What is required
Write out the passage of the page about Data Clinic's work with NYSCF that opens with the words containing "Advancing medical research" and closes with "disease, and COVID-19.", word for word.

Data Clinic’s history of using data to do good
As Two Sigma’s pro bono data- and tech-for-good initiative, we help mission-driven organizations use their data and tech more effectively. While most of our projects have been research-focused with some lighter-weight tooling supports, we launched our first deeply collaborative engineering engagement in close concert with our friends at the New York Stem Cell Foundation (NYSCF) the summer of 2020. NYSCF, a nonprofit organization whose mission is to accelerate new treatments and cures for patients, is an innovative engineering partner engaged in large-scale, robust, and cutting-edge science.
Data Clinic’s relationship with NYSCF began in 2019, thanks to an introduction from Alfred Spector, Two Sigma’s retired CTO who also serves as a Senior Scientific Advisor to NYSCF on various programs. Data Clinic and NYSCF first partnered on a data science project to improve the workflow of the NYSCF Global Stem Cell Array® (TGSCA™): a unique, fully automated platform for the production, expansion, gene editing, and differentiation of stem cells (you can read about this project here). On the heels of this successful collaboration, a new team of Data Clinic volunteers came together for an engineering-based project to optimize a critical piece of software researchers use in conjunction with the TGSCA™.
Advancing medical research with microscopic images of cells
The NYSCF Research Institute, an independent laboratory, is a non-profit accelerator that bridges the gap between research institutions and pharmaceutical and biotech companies by reducing the cost, time, and risk that historically inhibit the development of new treatments and cures. Since its founding in 2005, NYSCF has shed light on conditions including Alzheimer’s disease, diabetes, macular degeneration, multiple sclerosis, Parkinson’s disease, and COVID-19.
The NYSCF Global Stem Cell Array® is capable of deriving hundreds of induced pluripotent stem cell (iPSC) lines per month, a process in which NYSCF researchers revert donated skin or blood samples into a stem cell state. These are used to study the disease by turning the iPSCs into cells such as neurons, cardiomyocytes (heart cells), and hepatocytes (liver cells). NYSCF has generated iPSC lines from various cohorts, including Alzheimer’s disease and macular degeneration, with these cell lines available to the research community through the NYSCF Repository.
“The Data Clinic team has done outstanding work with our researchers in optimizing aspects of our data-analysis pipeline, and now working together on an engineering-focused project has been terrific,” said Dan Paull, PhD, SVP of Discovery and Platform Development at NYSCF. “This project has not only benefited our researchers, providing them a valuable tool for interacting with our data, but has given our software engineers a chance to draw on the experience of the talented developers at Two-Sigma. We are incredibly grateful for their amazing pro bono help, and I’m looking forward to what we will accomplish together.”
A fundamental component of the NYSCF workflow is growing wells of cells, examining images of these cells, and making decisions based on their morphology and growth. When stem cells are generated for use in disease research, it can be important from a quality control perspective to be sure that each sample of cells arises from a single ‘clone’ or single cell. While cell wells are imaged daily, commercially available tools designed to aid in reviewing ‘clonality’ were slow to respond, severely limiting NYSCF researchers’ bandwidth. Taking advantage of NYSCF’s expansive imaging dataset, data scientists at the foundation developed a deep learning framework (Monoqlo℠) for automatically detecting the clonality of cell colonies based on the automated images of the cells captured daily (published in Nature Machine Intelligence). Building upon this, NYSCF had developed a tool for visualizing the results and images derived from Monoqlo℠; however, as its usage increased, the functional requirements of the tool exceeded NYSCF’s engineering bandwidth. Therefore, the goal of Data Clinic’s involvement was to optimize the tool to make things run faster, add features to track and annotate cell wells, and align the underlying codebase closer to that of NYSCF’s growing web apps.

Data block

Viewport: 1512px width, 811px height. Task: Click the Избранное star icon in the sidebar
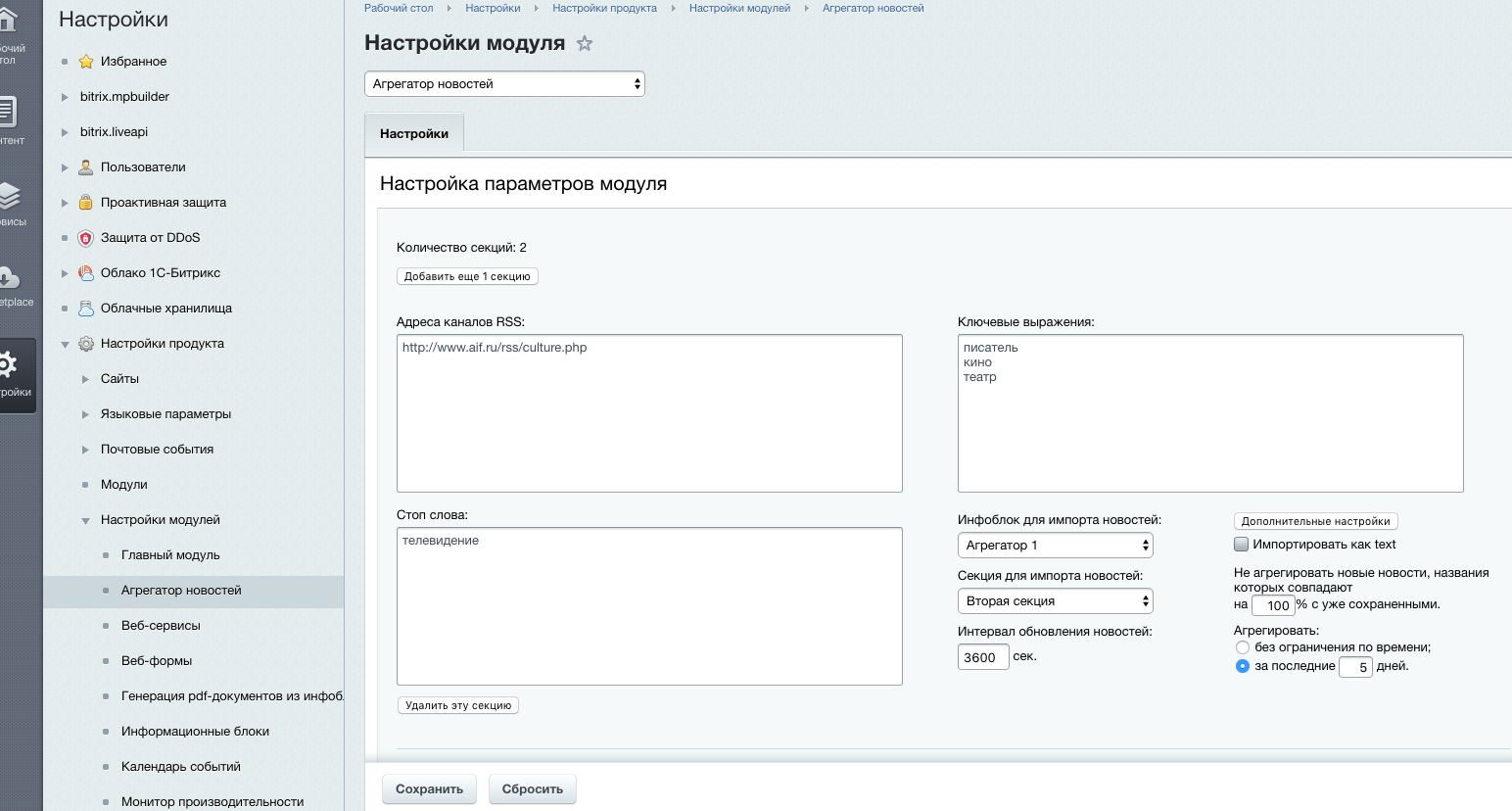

Written answer
Advancing medical research with microscopic images of cells
The NYSCF Research Institute, an independent laboratory, is a non-profit accelerator that bridges the gap between research institutions and pharmaceutical and biotech companies by reducing the cost, time, and risk that historically inhibit the development of new treatments and cures. Since its founding in 2005, NYSCF has shed light on conditions including Alzheimer’s disease, diabetes, macular degeneration, multiple sclerosis, Parkinson’s disease, and COVID-19.